Every single entry must be restated word for word.
━━━━━━━━━━━━━━━━━━━━
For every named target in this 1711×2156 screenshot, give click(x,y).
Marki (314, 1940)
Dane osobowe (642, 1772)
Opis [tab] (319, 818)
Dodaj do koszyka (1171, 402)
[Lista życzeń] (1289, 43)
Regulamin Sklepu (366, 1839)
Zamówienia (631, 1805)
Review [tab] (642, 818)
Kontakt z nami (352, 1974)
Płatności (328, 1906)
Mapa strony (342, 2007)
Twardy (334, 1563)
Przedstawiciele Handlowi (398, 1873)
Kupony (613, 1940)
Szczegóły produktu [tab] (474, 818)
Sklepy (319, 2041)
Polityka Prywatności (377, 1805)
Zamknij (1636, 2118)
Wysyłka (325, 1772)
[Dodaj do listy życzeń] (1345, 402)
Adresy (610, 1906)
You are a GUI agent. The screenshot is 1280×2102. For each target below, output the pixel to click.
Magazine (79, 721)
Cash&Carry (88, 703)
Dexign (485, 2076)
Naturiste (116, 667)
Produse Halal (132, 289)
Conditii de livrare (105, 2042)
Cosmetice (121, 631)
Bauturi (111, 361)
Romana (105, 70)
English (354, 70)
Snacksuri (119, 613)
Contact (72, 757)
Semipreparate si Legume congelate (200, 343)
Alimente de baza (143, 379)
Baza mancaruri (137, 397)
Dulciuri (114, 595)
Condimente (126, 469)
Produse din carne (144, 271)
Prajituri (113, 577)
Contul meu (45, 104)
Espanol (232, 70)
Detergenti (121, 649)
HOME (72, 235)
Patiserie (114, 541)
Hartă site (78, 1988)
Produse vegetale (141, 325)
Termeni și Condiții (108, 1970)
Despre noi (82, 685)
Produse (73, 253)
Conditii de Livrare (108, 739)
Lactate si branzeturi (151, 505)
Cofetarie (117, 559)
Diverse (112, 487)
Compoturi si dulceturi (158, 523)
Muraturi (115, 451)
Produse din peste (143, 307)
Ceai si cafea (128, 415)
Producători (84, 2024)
━━━━━━━━━━━━━━━━━━━━
◆ **Task result**
For every named target in this 1711×2156 screenshot, give click(x,y).
Marki (314, 1940)
Dane osobowe (642, 1772)
Opis [tab] (319, 818)
Dodaj do koszyka (1171, 402)
[Lista życzeń] (1289, 43)
Regulamin Sklepu (366, 1839)
Zamówienia (631, 1805)
Review [tab] (642, 818)
Kontakt z nami (352, 1974)
Płatności (328, 1906)
Mapa strony (342, 2007)
Twardy (334, 1563)
Przedstawiciele Handlowi (398, 1873)
Kupony (613, 1940)
Szczegóły produktu [tab] (474, 818)
Sklepy (319, 2041)
Polityka Prywatności (377, 1805)
Zamknij (1636, 2118)
Wysyłka (325, 1772)
[Dodaj do listy życzeń] (1345, 402)
Adresy (610, 1906)
You are a GUI agent. The screenshot is 1280×2102. For each target below, output the pixel to click.
Magazine (79, 721)
Cash&Carry (88, 703)
Dexign (485, 2076)
Naturiste (116, 667)
Produse Halal (132, 289)
Conditii de livrare (105, 2042)
Cosmetice (121, 631)
Bauturi (111, 361)
Romana (105, 70)
English (354, 70)
Snacksuri (119, 613)
Contact (72, 757)
Semipreparate si Legume congelate (200, 343)
Alimente de baza (143, 379)
Baza mancaruri (137, 397)
Dulciuri (114, 595)
Condimente (126, 469)
Produse din carne (144, 271)
Prajituri (113, 577)
Contul meu (45, 104)
Espanol (232, 70)
Detergenti (121, 649)
HOME (72, 235)
Patiserie (114, 541)
Hartă site (78, 1988)
Produse vegetale (141, 325)
Termeni și Condiții (108, 1970)
Despre noi (82, 685)
Produse (73, 253)
Conditii de Livrare (108, 739)
Lactate si branzeturi (151, 505)
Cofetarie (117, 559)
Diverse (112, 487)
Compoturi si dulceturi (158, 523)
Muraturi (115, 451)
Produse din peste (143, 307)
Ceai si cafea (128, 415)
Producători (84, 2024)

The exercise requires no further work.